Chicken Adobo

  • I found the base recipe on allrecipes.com and made a few adjustments to make it SB friendly. If you're on Phase II, it goes great w/ some brown rice and sugar snap peas. YUM!!!

    OMFG...I just made Chicken Adobo and it was frigging AWESOME!!! This recipe was tweaked just a little to make it SB friendly (it called for vegetable oil and a whole chicken...I used EVOO and boneless skinless chicken breasts since dark meat is not allowed). Oh, and mine looks a WHOLE lot better than the picture w/ the recipe!!!

    This is a Phase I recipe as long as it's served on it's own. If you have it w/ brown rice, of course, it makes it Phase II.

    Chicken Adobo



    Prep Time: 20 Minutes
    Cook Time: 50 Minutes
    Ready In: 1 Hour 10 Minutes
    Servings: 6

    "This classic adobo recipe is simple to make and famous with all who have tasted it. It has been modified to be a bit more saucy than traditional adobo, it is delicious served over rice."

    Ingredients:
    2 tablespoons Extra Virgin Olive Oil
    3 lbs boneless skinless chicken breasts, cut into pieces
    1 large onion, quartered and sliced
    2 tablespoons minced garlic
    1/3 cup white vinegar
    2/3 cup low sodium soy sauce
    1 tablespoon garlic powder
    1 tablespoon black pepper
    1 bay leaf

    Directions:
    1. Heat the vegetable oil in a large skillet over medium-high heat. Cook chicken pieces until golden brown on both sides, then remove. Stir in the onion and garlic; cook until they soften and brown, about 6 minutes.
    2. Pour in vinegar and soy sauce, and season with garlic powder, black pepper, and bay leaf. Add the browned chicken, increase the heat to high, and bring to a boil. Reduce heat to medium-low, cover, and simmer until the chicken is tender and cooked through, 35 to 40 minutes.

    And this is what mine looked like:

  • Yum, that looks good, and it seems easy to make! I have all the ingredients on hand except for bay leaf, which I could easily get. yum!
  • It was really easy...and I got the bay leaves at Kroger for less than $2.
  • Making this again tomorrow w/ a side of steamed broccoli and brown rice. YUMMERS!!!
  • Made for dinner on Tuesday. Loved how easy it was but found it a little too salty for my taste - hubs loved it as is - might have to play with it a little as I liked the salty/tangy flavor of the soy/vinegar. We served it over ff refried beans to 'hold' some of the sauce which worked really well.

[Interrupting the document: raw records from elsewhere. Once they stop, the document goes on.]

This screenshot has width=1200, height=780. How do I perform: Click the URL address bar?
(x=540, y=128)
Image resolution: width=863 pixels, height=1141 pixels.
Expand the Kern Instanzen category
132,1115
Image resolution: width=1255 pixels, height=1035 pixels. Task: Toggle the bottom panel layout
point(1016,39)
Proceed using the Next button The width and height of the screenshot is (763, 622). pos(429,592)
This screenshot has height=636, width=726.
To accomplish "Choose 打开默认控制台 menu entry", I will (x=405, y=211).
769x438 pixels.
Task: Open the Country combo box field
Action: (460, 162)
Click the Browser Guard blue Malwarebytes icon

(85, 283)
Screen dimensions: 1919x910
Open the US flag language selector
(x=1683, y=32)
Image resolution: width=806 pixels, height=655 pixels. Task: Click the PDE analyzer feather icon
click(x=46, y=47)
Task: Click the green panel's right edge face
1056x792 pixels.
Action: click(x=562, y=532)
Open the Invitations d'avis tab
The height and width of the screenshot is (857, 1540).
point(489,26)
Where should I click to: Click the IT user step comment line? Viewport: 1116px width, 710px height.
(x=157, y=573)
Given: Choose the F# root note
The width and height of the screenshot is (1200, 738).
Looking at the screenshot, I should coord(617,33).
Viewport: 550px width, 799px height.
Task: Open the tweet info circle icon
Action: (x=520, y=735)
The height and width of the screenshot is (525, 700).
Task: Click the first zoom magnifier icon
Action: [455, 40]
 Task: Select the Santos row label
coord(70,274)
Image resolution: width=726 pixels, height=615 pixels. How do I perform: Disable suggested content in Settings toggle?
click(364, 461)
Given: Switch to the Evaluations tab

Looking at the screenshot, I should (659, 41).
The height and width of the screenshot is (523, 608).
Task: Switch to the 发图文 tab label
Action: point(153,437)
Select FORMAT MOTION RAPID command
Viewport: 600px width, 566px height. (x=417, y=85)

    Thanks for the recipe!
  • A lot of people said it was overly salty for them. I didn't think it was and I don't eat a lot of salt. *shrugs* Maybe a little bit of Splenda would help cut the salt???
  • Now that's what is for dinner!
  • i thought adobo had peppers in it and was spicy?
  • Quote: i thought adobo had peppers in it and was spicy?
    Traditional adobo has whole pepperCORNS in it...maybe that's what you're thinking of???
  • Adobo actually just means 'sauce' or 'marinade' in Spanish. Adobo refers to stewing in vinegar for Filipino cuisine.
    There are so many variations...kind of like BBQ sauce - everyone has their favorite flavors, KWIM?

    Maybe you're thinking of the spice called Adobo by Goya? I haven't used it but I think it is heavy on the pepper.

    I think if you wanted spicy that some red pepper flakes would work really well with the flavors. We've been eating so many 'spicy' dishes this week (& I feel like I'm on bean overload, lol) that I just went as written but used a heavy hand on the pepper.

    I think next time I might just reduce the soy a little or add more chicken. Hubs loves saltier flavors so he wants it again.
  • I made this for dinner tonight and really liked it. I didn't see this recipe and used the one from the 365 crock pot blog, but it's very close. I just used 10 black peppercorns instead of the ground pepper, red wine vinegar, and chopped fresh garlic instead of powdered. I also did it in the crock pot, and in the bottom of the pot I put shredded carrots and cabbage along with the onion. The pickled veggies at the end were really good! Since I used frozen chicken pieces, I didn't brown them, so no oil. I am not a heavy salter, and I didn't find it too salty.
  • I made this last night and the flavor was really great but just too salty. I am not sure how to get rid of the saltiness? I will experiment with it because it was certainly flavorful
  • Mmm, I love adobo
    My mommy is filipino, so I guess I'll just ask her to cook up a pot tomorrow for dinner :3
  • The smell of simmering adobo makes me salivate. It's on the crock pot...except I use more apple cider vinegar than usually called for and extra garlic. Great over quinoa in p2. Tonight, it's by itself in a big briney bowl. Yum!